Река давно нуждалась в капитальной очистке. Всякий раз, читая об очередной гибели рыбы, в том числе и такой ценной, как стерлядь, Мирослава помимо воли представляла средневековую Русь и частокол с насаженными на него головами тогдашних чиновников, то бишь бояр и служивых людей.
Волгина не считала себя жестоким человеком, но иногда ей казалось, что только этот метод и может заставить директоров предприятий и других ответственных лиц прекратить загрязнять Волгу, сбрасывая в неё неочищенные отходы производства.
Этой горной речушке повезло, никаких тебе производств по берегам, беги и сверкай чистотой.
Оторвав взгляд от реки, Мирослава остановила машину и, уважительно склонив голову, спросила у седого мужчины, ведшего под уздцы симпатичного ослика, как ей доехать до Давиденко, дом двадцать два.
– Езжай, дочка, прямо, – ответил он ей, – на первом перекрёстке свернёшь налево. Это и будет улица Давиденко. А номера домов крупно написаны белой краской, так что ты легко найдёшь то, что ищешь.
– Спасибо вам огромное! – поблагодарила Мирослава и снова поклонилась.
Если бы она только знала, что старцу вовсе не семьдесят лет, как она предположила, а уже сто двадцать, то поклонилась бы, наверное, ещё ниже.
Улицу Давиденко она и впрямь нашла быстро и дом номер двадцать два тоже. Вот только калитка была закрыта и на её стук никто не откликался.

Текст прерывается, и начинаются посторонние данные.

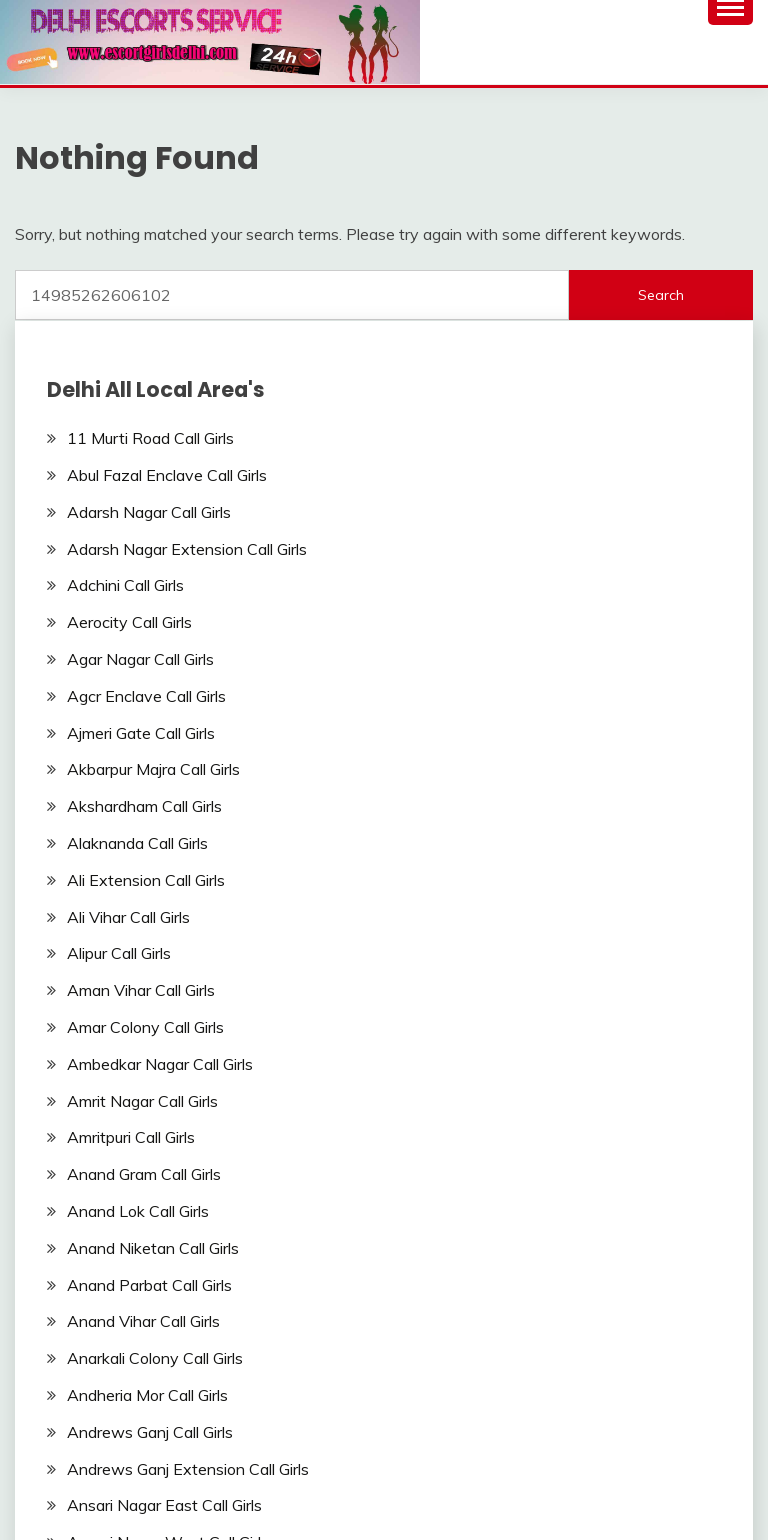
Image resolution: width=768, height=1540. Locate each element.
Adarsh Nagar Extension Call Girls (187, 549)
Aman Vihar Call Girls (141, 990)
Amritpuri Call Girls (131, 1137)
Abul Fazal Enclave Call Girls (167, 475)
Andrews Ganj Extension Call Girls (188, 1469)
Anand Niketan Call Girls (153, 1248)
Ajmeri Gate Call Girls (141, 733)
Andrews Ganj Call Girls (150, 1432)
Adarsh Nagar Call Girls (149, 512)
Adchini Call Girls (125, 585)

«Допустим, Татьяна больна и лежит в постели, но Клара-то здорова, и если она выхаживает подругу, то должна откликнуться, – думала Мирослава, – она, видать, и впрямь заправская сиделка, то любовника выхаживает, то подругу».
Вот только Клара либо куда-то отлучилась, либо так крепко заснула, что не слышала всё усиливающегося стука в калитку.
Зато упорное желание Мирославы во что бы то ни стало достучаться до Татьяны Лобецкой перебудило в округе немало собак. Даже соседский петух, взлетев на крышу сарая, наклонил голову и, посмотрев на неё сердито, сказал: «Ко-ко-ко», – и взмахнул крыльями.
– Ты должен говорить «Ку-ка-реку»! – сделала ему замечание Мирослава.